South Pasadena Council Member Jon Primuth during Wednesday’s Council meeting expressed confidence the city is getting good value for the money it is spending for legal services from the firm of city attorney Teresa Highsmith. His comments came in response to alarm expressed by some citizens and council members about dramatic increases in the monthly billings from Colantuono, Highsmith & Whatley.
Primuth said he did “lengthy reviews” of the invoices received—$78,092 for June and $72,207 for May.
“The invoices are as detailed as I’ve ever seen legal invoices to be,” Primuth said, noting he’s been a practicing attorney since 1989. “I looked for issues I could find, and I didn’t find anything. Nothing I could see warrants any objection. There was adequate transparency for everything that was being done. There was value to the services that were being provided.” He said hourly rates were “very reasonable” and the amount of time billed “adequate for getting the job done.”
“This is not about me saying that everything is fine with the city’s legal affairs,” Primuth said without elaboration. “But it is saying that I feel comfortable with our counsel.”
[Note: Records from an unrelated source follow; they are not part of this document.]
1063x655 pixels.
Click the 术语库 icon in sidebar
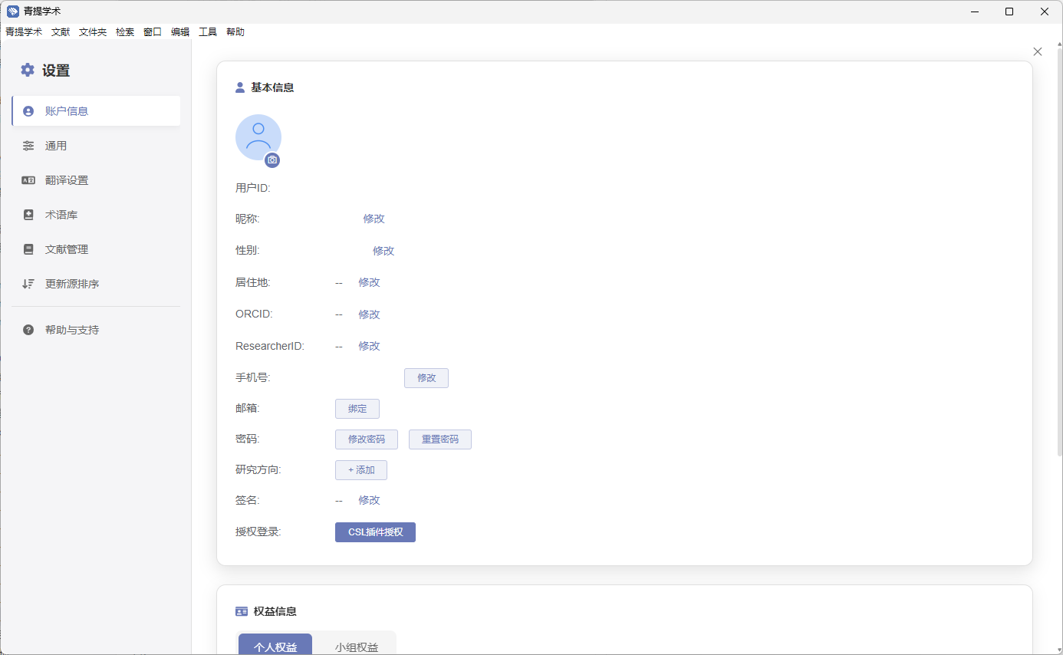click(x=28, y=215)
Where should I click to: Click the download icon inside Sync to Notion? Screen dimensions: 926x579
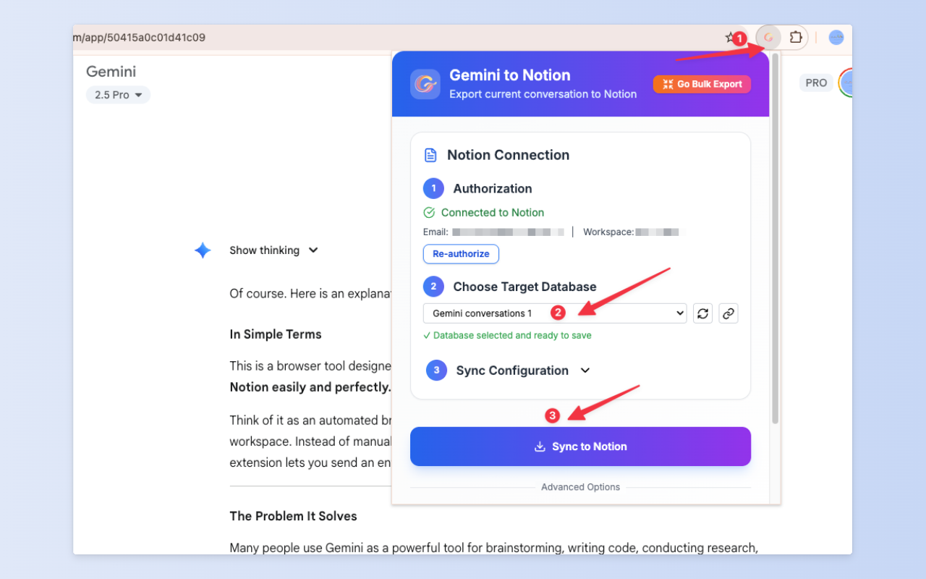pos(540,447)
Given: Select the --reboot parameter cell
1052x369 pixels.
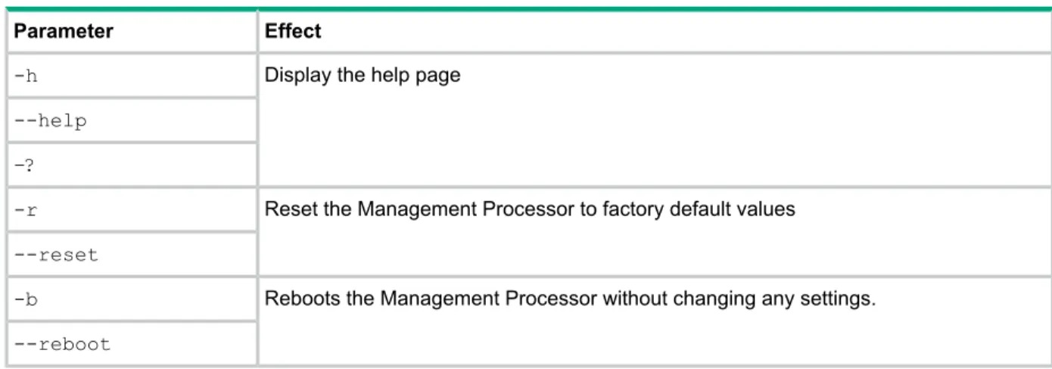Looking at the screenshot, I should (x=132, y=343).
Primuth’s review included material not made public. But on the public list of monthly warrants, CHW’s bills are broken down into between a half dozen and a dozen line items. This month, these included “general services” ($10,002); legal work concerning Caltrans ($19,214); “Case 2,” (the city’s litigation over a sewage leak) ($26,628); labor & employment ($2,303) and others.
The concern was raised again during Wednesday’s meeting by former city council candidate Alan Ehrlich, who focused especially on the bills’ “special projects” line item. CHW billed $15,778 for special projects in June, compared to $36,815 the month before. “If you consider that $15,000 is less than $36,000, that’s an improvement, but it’s not something I think you should be proud of,”
Ehrlich, who has been questioning CHW’s bills for over a year now, complained about how Mayor Diana Mahmud responded when he raised the same issue during the Council’s July 21 meeting. The mayor said she’d looked at the CWH billings and remarked the “single largest component of special projects is in response to public record act requests,” noting that the city attorney must rule on which documents are responsive and which privileged.
“Hogwash!” Ehrlich exclaimed Wednesday, saying the same “excuse” was offered last year. “You should all be asking the question why are so many public record requests being submitted and why do they need to go to the city attorney for review?”
Last week, the city provided an incomplete list showing that since the beginning of 2020, the city has received 391 formal public record requests. Ehrlich filed at least 34 of these, by far the largest of any single source.
In an email Thursday, another CHW critic, resident Chris Bray, thanked Primuth for his review of the CHW billings. “I can’t dispute your description of ‘special project’ billing as a fair reflection of a wide range of projects in a city facing many complicated issues.”
But Bray noted that last year, when former Council Member Stephen Rossi asked to review CHW’s invoices, he was refused. Highsmith argued allowing such a review would be a violation of the attorney-client privilege because Rossi, who was also a Highsmith critic, was not a council member when the litigation being billed was initiated. It was unclear why Primuth, who joined the Council in January, was allowed to review the material, which is known to include litigation initiated prior to his tenure on the Council.
“It appears that the city attorney’s ironclad ethical principles change from year to year, and change depending on the personality of the person seeking information,” Bray wrote.
The Council’s closed meeting agenda for Wednesday included a “public employee performance review” for the City Attorney. Highsmith was not present for the open meeting, but assistant city attorney Andrew Jared reported that “an evaluation was performed” and that “no final action was taken.”